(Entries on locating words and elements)
###
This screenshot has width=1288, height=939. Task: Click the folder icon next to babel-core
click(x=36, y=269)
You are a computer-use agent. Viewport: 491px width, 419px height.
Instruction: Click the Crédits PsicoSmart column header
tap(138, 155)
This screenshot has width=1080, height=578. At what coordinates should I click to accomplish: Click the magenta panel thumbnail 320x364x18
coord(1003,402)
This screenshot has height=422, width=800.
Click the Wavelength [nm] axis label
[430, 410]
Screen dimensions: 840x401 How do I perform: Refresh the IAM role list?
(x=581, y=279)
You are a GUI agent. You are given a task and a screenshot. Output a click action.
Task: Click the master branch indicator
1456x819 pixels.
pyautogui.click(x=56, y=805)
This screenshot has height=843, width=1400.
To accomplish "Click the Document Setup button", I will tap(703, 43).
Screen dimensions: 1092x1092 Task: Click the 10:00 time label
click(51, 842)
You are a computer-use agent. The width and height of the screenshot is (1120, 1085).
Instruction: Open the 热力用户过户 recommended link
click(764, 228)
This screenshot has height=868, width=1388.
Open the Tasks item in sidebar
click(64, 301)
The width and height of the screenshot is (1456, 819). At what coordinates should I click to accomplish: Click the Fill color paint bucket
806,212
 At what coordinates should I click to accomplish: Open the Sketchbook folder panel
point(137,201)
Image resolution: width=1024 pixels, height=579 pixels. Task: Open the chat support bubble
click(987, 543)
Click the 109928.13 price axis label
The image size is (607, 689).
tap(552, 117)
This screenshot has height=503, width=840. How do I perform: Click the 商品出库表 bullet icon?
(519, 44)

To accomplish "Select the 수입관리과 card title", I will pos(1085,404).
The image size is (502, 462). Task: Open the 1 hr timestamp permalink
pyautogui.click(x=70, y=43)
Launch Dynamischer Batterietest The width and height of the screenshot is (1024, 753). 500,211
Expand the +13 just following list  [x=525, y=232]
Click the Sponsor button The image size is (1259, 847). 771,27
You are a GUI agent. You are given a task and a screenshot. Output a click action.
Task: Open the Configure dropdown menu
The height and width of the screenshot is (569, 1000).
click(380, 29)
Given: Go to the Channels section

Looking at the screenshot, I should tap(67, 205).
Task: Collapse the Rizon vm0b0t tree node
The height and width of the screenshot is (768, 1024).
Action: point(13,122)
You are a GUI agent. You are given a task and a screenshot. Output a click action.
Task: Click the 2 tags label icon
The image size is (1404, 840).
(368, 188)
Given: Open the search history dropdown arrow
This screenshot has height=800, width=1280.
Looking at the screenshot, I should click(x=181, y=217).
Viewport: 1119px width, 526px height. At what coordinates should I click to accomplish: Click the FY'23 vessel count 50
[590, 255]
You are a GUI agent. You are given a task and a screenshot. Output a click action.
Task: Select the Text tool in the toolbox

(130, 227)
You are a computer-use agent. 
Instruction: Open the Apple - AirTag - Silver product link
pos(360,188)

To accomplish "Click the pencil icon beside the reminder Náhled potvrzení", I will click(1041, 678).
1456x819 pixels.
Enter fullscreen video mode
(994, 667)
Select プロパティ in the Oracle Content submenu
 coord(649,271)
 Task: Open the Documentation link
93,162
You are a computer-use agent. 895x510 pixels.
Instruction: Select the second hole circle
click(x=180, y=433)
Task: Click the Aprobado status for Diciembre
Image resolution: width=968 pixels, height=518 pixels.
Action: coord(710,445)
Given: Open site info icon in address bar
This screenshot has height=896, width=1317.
###
#### [Required task]
Copy the lines between the one containing "You are a computer-use agent. Viewport: 491px" and the one containing "tap(138, 155)", inclusive, without any changes.

#### [Result]
You are a computer-use agent. Viewport: 491px width, 419px height.
Instruction: Click the Crédits PsicoSmart column header
tap(138, 155)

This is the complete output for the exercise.